===== Textabschnitt

Charles Ellsworth Russell, besser bekannt unter seinem Spitznamen Pee Wee Russell (* 27. März 1906 in Maplewood, Missouri; † 15. Februar 1969 in einem Krankenhaus in Alexandria, Virginia), war ein Jazz-Musiker. Am Anfang seiner Karriere arbeitete er als Klarinettist und Saxophonist. Später entschied er sich dann für die Klarinette als bevorzugtes Instrument.

Russell, der u. a. indianische Vorfahren hat, wurde zwar in Maplewood, Missouri geboren, wuchs allerdings in Muskogee (Oklahoma) auf. Eine seiner bekanntesten Kompositionen trägt den Titel Muskogee Blue. Sein Vater nahm den jungen Charles Ellsworth mit auf eine Veranstaltung der damals bekannten Gruppe The Louisiana Five. In dem Konzert spielte auch der Klarinettist Alcide Nunez aus New Orleans. Unter dem Eindruck des Konzerts beschloss er eine Karriere als Jazzmusiker einzuschlagen. Er hatte in Muskogee Privatunterricht; erste Auftritte folgten zunächst mit seinem Vater, dann mit Red Nichols. Nach einer Ausbildung an der Western Military Academy (1920/21) und der University of Missouri sammelte er weitere berufliche Erfahrungen als Klarinettist und Saxophonist auf Flussdampfern, mit Vaudeville-Tourneetruppen und bei Peck Kelley; 1923/24 spielte er in einer Band in Mexiko.

==========

• **Aufgabe 1**:
Überführe die Einträge vom Anfang bis einschließlich der Zeile mit "I will coord(665,480)." in eine Markdown-Tabelle mit den Spalten "Nr" und "Zeile". Leerzeilen entfallen.
Textabschnitt und Einträge sind voneinander unabhängiges Material.

===== Erfasste Daten

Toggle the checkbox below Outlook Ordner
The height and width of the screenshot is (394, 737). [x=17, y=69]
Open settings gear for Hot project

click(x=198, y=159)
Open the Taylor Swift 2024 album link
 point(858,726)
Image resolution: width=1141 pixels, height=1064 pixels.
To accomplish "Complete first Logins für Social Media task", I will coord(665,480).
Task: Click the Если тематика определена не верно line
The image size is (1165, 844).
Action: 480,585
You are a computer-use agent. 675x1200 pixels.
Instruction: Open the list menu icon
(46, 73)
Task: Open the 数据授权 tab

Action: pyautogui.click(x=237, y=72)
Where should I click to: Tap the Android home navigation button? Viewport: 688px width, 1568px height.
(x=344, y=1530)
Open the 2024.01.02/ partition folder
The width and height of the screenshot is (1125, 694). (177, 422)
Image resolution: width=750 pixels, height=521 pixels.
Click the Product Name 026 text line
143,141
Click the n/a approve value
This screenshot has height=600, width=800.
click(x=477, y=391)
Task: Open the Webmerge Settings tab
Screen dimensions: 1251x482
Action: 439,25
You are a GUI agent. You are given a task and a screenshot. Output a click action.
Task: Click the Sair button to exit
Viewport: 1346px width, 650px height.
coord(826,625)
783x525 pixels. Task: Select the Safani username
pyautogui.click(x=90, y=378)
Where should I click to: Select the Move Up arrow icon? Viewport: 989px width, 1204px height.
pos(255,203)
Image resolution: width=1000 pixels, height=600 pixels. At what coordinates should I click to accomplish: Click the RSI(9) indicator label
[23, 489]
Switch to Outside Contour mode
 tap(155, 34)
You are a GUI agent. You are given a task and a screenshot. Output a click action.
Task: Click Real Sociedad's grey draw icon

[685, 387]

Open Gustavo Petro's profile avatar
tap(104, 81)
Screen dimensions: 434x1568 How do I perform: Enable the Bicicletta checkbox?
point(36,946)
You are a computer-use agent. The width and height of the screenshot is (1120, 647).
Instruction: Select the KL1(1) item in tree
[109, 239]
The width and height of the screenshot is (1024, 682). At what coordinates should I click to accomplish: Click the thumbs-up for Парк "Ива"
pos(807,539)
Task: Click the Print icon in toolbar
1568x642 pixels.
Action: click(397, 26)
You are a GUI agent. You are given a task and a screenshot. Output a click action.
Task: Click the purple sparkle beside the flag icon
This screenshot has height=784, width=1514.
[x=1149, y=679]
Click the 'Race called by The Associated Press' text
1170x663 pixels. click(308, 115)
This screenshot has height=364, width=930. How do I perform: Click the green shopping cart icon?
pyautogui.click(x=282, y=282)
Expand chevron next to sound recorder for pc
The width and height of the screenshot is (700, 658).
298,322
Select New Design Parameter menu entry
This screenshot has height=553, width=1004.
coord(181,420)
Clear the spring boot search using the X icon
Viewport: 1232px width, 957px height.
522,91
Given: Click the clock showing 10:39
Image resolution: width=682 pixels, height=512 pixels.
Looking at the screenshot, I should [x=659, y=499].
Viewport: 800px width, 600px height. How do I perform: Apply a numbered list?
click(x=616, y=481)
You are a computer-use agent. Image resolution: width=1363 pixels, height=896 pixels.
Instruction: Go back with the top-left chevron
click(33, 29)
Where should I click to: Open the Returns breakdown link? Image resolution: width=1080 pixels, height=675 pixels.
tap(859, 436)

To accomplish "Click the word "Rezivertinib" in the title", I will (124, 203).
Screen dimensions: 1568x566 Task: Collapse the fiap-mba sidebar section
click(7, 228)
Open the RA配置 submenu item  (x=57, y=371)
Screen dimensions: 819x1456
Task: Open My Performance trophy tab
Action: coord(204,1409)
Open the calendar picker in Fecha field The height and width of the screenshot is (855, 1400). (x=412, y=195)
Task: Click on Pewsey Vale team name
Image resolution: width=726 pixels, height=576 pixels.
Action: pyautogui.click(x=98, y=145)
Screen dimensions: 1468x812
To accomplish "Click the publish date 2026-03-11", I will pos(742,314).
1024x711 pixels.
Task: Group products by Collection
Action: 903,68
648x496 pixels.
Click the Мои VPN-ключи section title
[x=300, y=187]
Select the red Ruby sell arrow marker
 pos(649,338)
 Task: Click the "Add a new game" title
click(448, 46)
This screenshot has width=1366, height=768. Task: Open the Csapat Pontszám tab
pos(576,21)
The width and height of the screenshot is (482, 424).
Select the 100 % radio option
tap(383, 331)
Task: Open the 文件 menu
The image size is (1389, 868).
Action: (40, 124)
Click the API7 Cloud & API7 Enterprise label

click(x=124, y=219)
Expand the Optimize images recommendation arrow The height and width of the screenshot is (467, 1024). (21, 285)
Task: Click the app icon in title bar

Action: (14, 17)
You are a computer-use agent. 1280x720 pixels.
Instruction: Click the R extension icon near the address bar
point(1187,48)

==========

• **Aufgabe 2**:
Wiederhole wortgetreu eine Passage aus dem Textabschnitt über Pee Wee Russell: Beginne bei den Worten "Charles Ellsworth Russell, besser" und höre nach "als bevorzugtes Instrument." auf.

• **Vollständige Ausgabe 1**:
| Nr | Zeile |
|---|---|
| 1 | Toggle the checkbox below Outlook Ordner |
| 2 | The height and width of the screenshot is (394, 737). [x=17, y=69] |
| 3 | Open settings gear for Hot project |
| 4 | click(x=198, y=159) |
| 5 | Open the Taylor Swift 2024 album link |
| 6 |  point(858,726) |
| 7 | Image resolution: width=1141 pixels, height=1064 pixels. |
| 8 | To accomplish "Complete first Logins für Social Media task", I will coord(665,480). |

• **Vollständige Ausgabe 2**:
Charles Ellsworth Russell, besser bekannt unter seinem Spitznamen Pee Wee Russell (* 27. März 1906 in Maplewood, Missouri; † 15. Februar 1969 in einem Krankenhaus in Alexandria, Virginia), war ein Jazz-Musiker. Am Anfang seiner Karriere arbeitete er als Klarinettist und Saxophonist. Später entschied er sich dann für die Klarinette als bevorzugtes Instrument.